Diverse DNA signatures linked to heart disease

"We shouldn't expect it to be same for every population group," said Associate Professor Shelley Cole, Ph.D., senior author and co-lead of the Population Health Program at Texas Biomed. "There are some universal factors affecting risk for heart disease, where you live in the world, your environment, your lifestyle, your access to health care, those all influence disease risk and progression. Advances in querying the entire genome or DNA of an individual, and statistical analyses, coupled with large, long-term studies are enabling us to see those influences on the genetic level for different populations."

External influences that leave a mark on DNA are part of the growing field called epigenetics. Essentially, modifications occur that affect how DNA is expressed, without changing the basic genetic code. Identifying epigenetic patterns associated with particular diseases could one day help screen for illness years or even decades before symptoms develop.

"In this study, we harness the country's best clinical data on heart disease from diverse populations to begin to unlock the specific epigenetic changes involved the complex biology that leads to disease," said Ana Navas-Acien, M.D., Ph.D., the study's first author and professor of environmental health sciences at Columbia University Mailman School of Public Health.

Navas-Acien, Cole and their collaborators compiled data from nearly 9,400 participants in four long-term health studies: the Strong Heart Study, which has studied cardiovascular disease among American Indians since the 1980s; the Women's Health Initiative, which follows African-American, Hispanic and white women across the U.S.; the Framingham Heart Study, which follows men and women in Massachusetts; and Atherosclerosis Risk in Communities Study (ARIC), which follows men and women in four U.S. communities. (For this study, the ARIC data was split into two cohorts: Black and white.)

Researchers analyzed the entire genome of each person for DNA methylation, which causes changes to DNA activity without altering the genetic sequence, and compared that with individuals known to have developed coronary heart disease. Among the Strong Heart Study volunteers, there were about 505 methylation points associated with heart disease.

Those sites were compared with the other cohorts. Only 33 were also found in three additional groups with mixed results -- sometimes a common site was associated with heart disease, while other times, it was actually associated with a lower risk of heart disease.

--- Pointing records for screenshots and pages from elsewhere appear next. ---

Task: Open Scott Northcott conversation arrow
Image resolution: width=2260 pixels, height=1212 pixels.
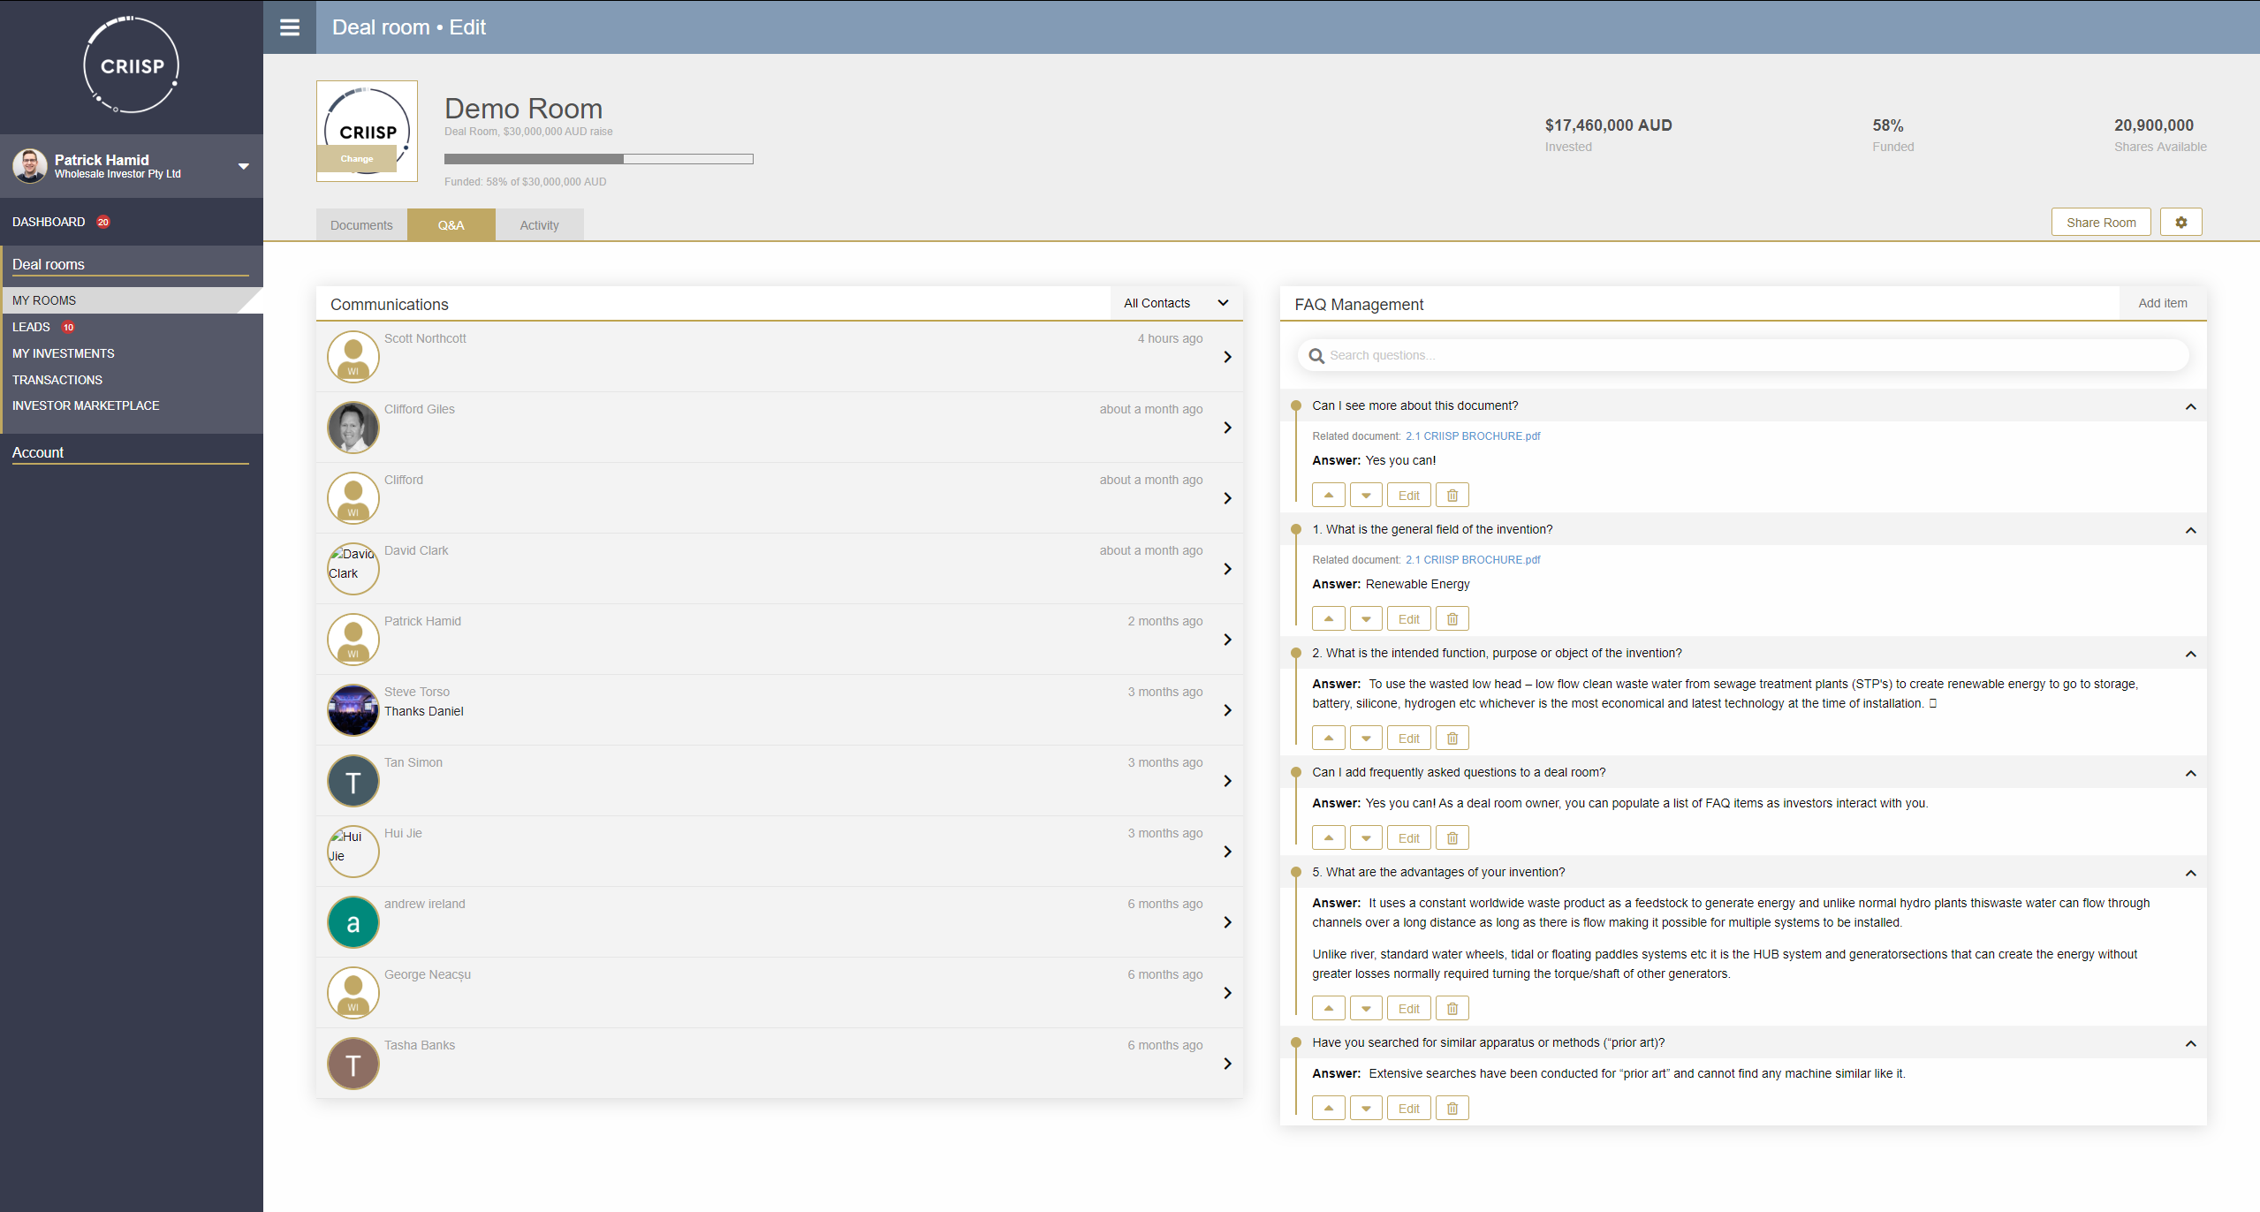Action: coord(1227,357)
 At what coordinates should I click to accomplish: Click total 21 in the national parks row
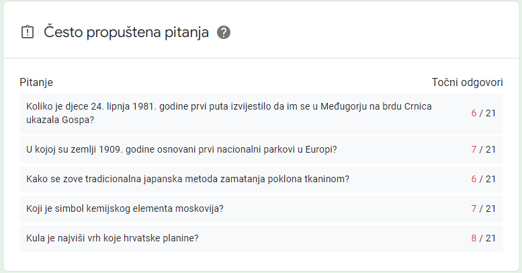click(x=490, y=149)
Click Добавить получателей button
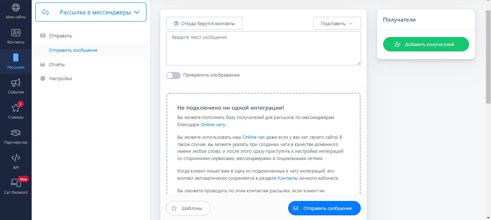 pos(426,45)
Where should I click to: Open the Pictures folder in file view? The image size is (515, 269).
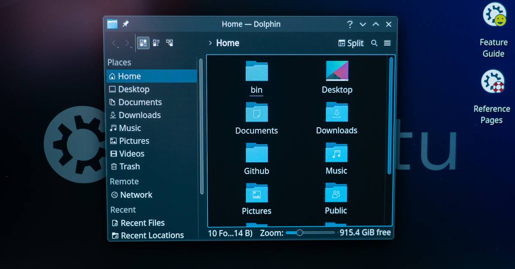click(257, 194)
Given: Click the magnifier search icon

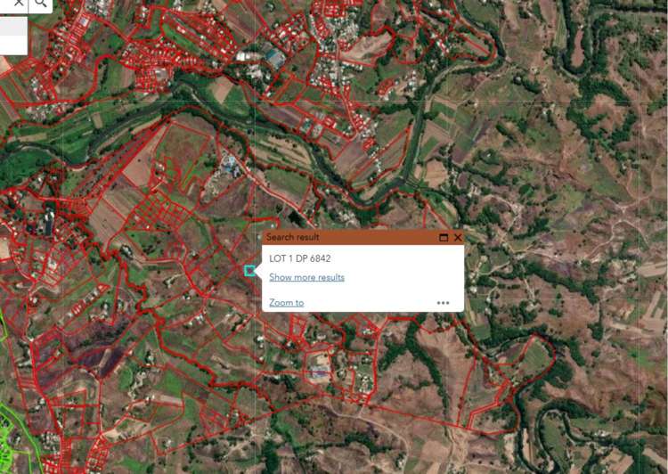Looking at the screenshot, I should coord(41,4).
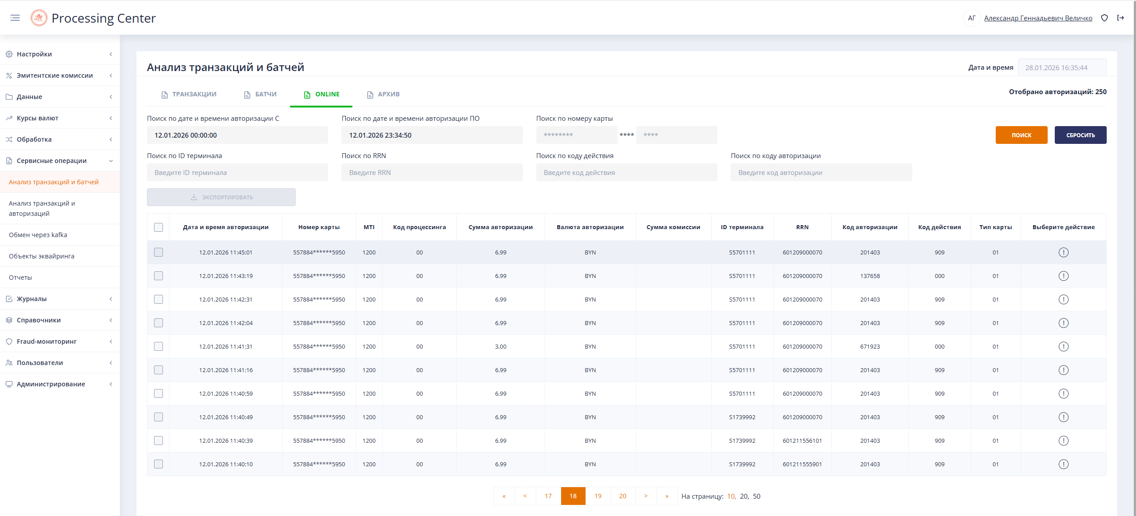Open the АРХИВ tab

coord(384,94)
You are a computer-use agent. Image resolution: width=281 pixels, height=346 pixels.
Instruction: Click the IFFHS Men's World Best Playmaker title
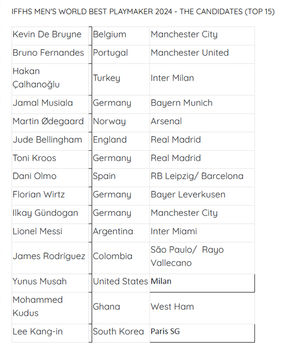click(x=143, y=12)
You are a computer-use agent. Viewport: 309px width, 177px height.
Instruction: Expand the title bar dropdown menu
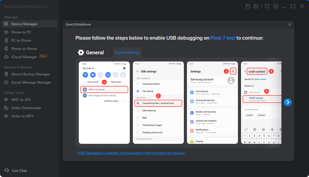point(276,6)
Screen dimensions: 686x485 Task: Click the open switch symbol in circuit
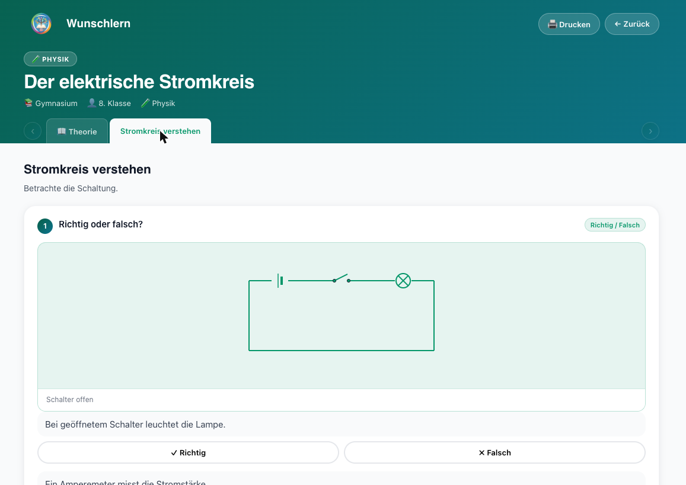pyautogui.click(x=342, y=278)
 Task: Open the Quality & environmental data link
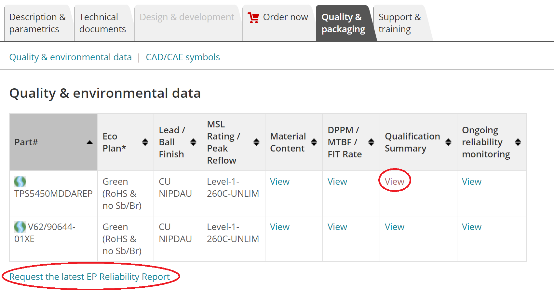(x=70, y=57)
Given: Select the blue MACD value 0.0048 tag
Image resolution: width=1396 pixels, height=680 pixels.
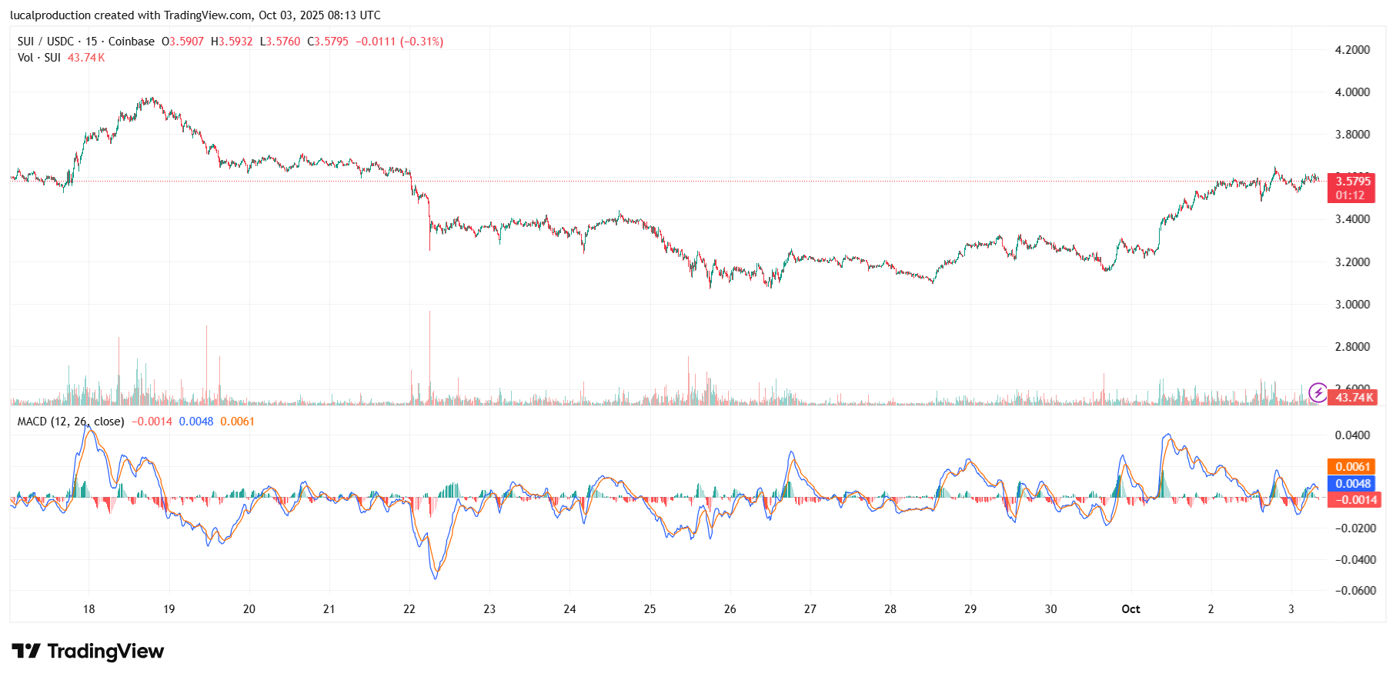Looking at the screenshot, I should (x=1352, y=483).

"This underscores the need to tailor indicators of risk and resilience, as well as interventions and treatments, for subpopulations as we move away from a one-size-fits-all approach and towards precision medicine," said Cole, who chairs the Strong Heart Study Steering Committee and directs the Strong Heart Study Genetics Center.

By incorporating data from the Strong Heart Study, which involves 12 tribes in Arizona, Oklahoma, and North and South Dakota, this paper successfully brings advanced genetic analyses to traditionally underserved, rural populations.

"It can be challenging to do field research with remote population groups that don't have easy access to hospitals and clinics, so they are often left out of research projects like this," Cole said. "The Strong Heart Study is providing extremely valuable insights for the participating tribes as well as for the broader global community about how environmental factors influence our health."

The Strong Heart Study is funded by the National Institutes of Health National Heart, Lung, and Blood Institute (NHLBI) contract #HHSN26818HV00001R.